In pictures c and d, pointed by the red arrow you can see that in use with a saw blade in the saw set, the plunger is rising above the tooth of the blade, when I effectively bend the tooth.

Can you please tell me if this is the right position of the plunger?

Maybe if someone uses a Somax saw set can please check this for me?

Thank you!


----------



## matthewwh (21 Dec 2011)

It all sounds perfectly normal to me. 

Once you have set the teeth you can stone them back lightly to achieve the degree of projection that you require and ensure that all of the teeth protrude by an even amount.


----------



## bosshogg (21 Dec 2011)

Also the set decreases if you re-sharpen without setting, although not perfect, could resolve the issue...bosshogg


----------



## dodi (21 Dec 2011)

The plate on my test saws is 0.5 mm on one of them and 0.65 mm the other. The minimum set which I was able to get was 0.35 mm on both sides, that would be ~ 0.17 on 1 side.
I forgot to mention that I the saws are 13 TPI. I would like to get about 0.10 mm on 1 side maximum.
I tried to stone them, but if I stone them from 0.17 on one side to less then 0.10 on 1 side, under a magnifier I noticed that the shape of the teeth are changed, they look more like pointed teeth, than like a chisel teeth like on a rip saw.

From what I read about setting a saw I found some information that the teeth should be bent somewhere 1/2 to 1/3 (it depend on source and type of teeth - rip or crosscut) below the top of the teeth.

The plunger or hammer (I don't know the right term) in my saw set is setting (bending) the teeth above the top of the tooth, see picture c and d.

When I start the plunge the plunger/hammer goes on a line/plane slightly below the top of the tooth, and when it touches the tooth, it rises about 1.5 mm, due to the spaces indicated by arrows in pictures a and b.

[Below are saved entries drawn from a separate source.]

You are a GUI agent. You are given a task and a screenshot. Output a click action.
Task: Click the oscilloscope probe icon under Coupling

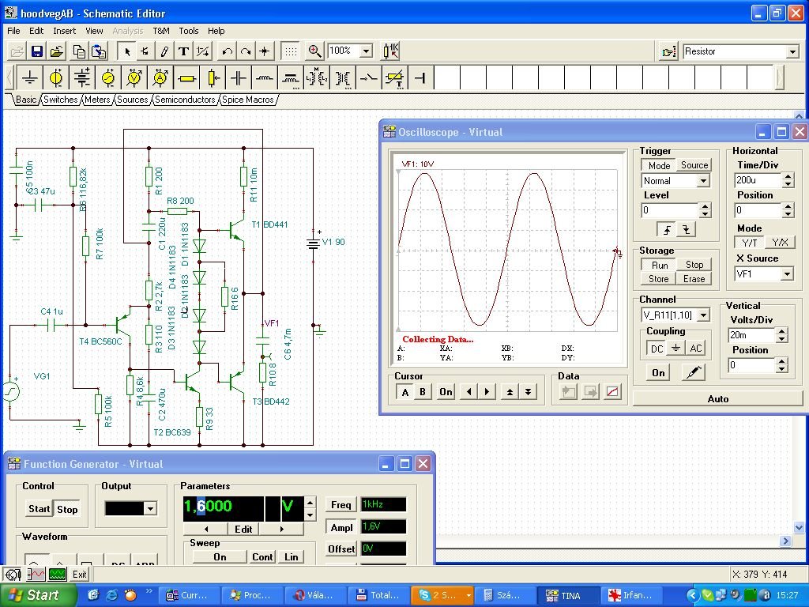(x=693, y=372)
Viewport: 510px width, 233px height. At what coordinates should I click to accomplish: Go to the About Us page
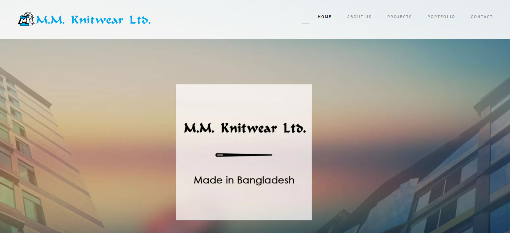[359, 17]
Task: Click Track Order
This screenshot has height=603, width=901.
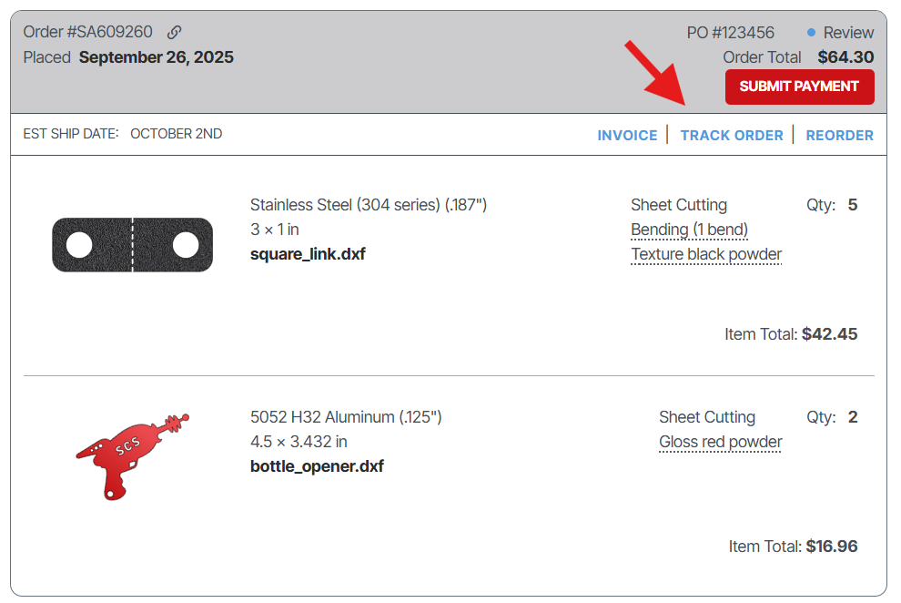Action: pyautogui.click(x=732, y=135)
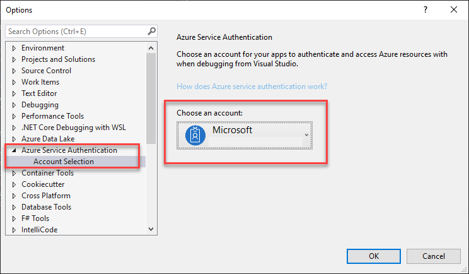469x274 pixels.
Task: Open the Azure service authentication help link
Action: tap(252, 86)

I would like to find out if this is normally how the saw set works.

I presume that the amount of set also depends on the angle on the anvil and the complementary angle on the plunger/hammer.

If the plunger would not rise above the the tooth, I think that the amount of set would be smaller than what I get now.

So before going to a more acute angle on the anvil and plunger, which means making a new anvil and filing the plunger, first I would like to find out if the way the plunger is working is OK.


----------



## pedder (21 Dec 2011)

I think it is normal with the somax. On my i replaced the anvil with an eclipse one they are harder- You can turn the anvil disc around and file any flat you want. Then regrind the plunger to a lowe angle.

Cheers
Pedder


----------



## AndyT (21 Dec 2011)

Dodi

I have an old Stanley 15-640 which appears to be the same design as your saw set.
Looking at it, the barrel is a fairly good sliding fit in the body, so I don't see your 1.5mm gap (red arrow in picture a) - unless that is just the overhang where the body slopes forward. If you really have that much slop between the barrel and the body, that is not part of the design.
Also, on mine, the top edge of the little plunger is in line with the outer edge of the circular anvil and stays in line. It just moves forwards, without any upwards movement.

That said, if the plunger is overhanging the top of the tooth, I don't think that is in itself a problem - the metal that doesn't touch won't do anything. If it bothers you, you could try shimming the sides of the tool (where the edge of the blade comes to rest) so that the whole thing does not come quite so far down onto the sawblade.

It's hard to find a saw set which really works for fine tooth saws - there have been some useful discussions on here comparing different models and even different vintages of the same model. I think you might need something modified for fine work. At least saw sets are pretty cheap on eBay or elsewhere, so you can experiment a bit.


----------



## dodi (21 Dec 2011)

AndyT":2n2uq106 said:


> Dodi
> 
> 
> Looking at it, the barrel is a fairly good sliding fit in the body, so I don't see your 1.5mm gap (red arrow in picture a) - unless that is just the overhang where the body slopes forward. If you really have that much slop between the barrel and the body, that is not part of the design.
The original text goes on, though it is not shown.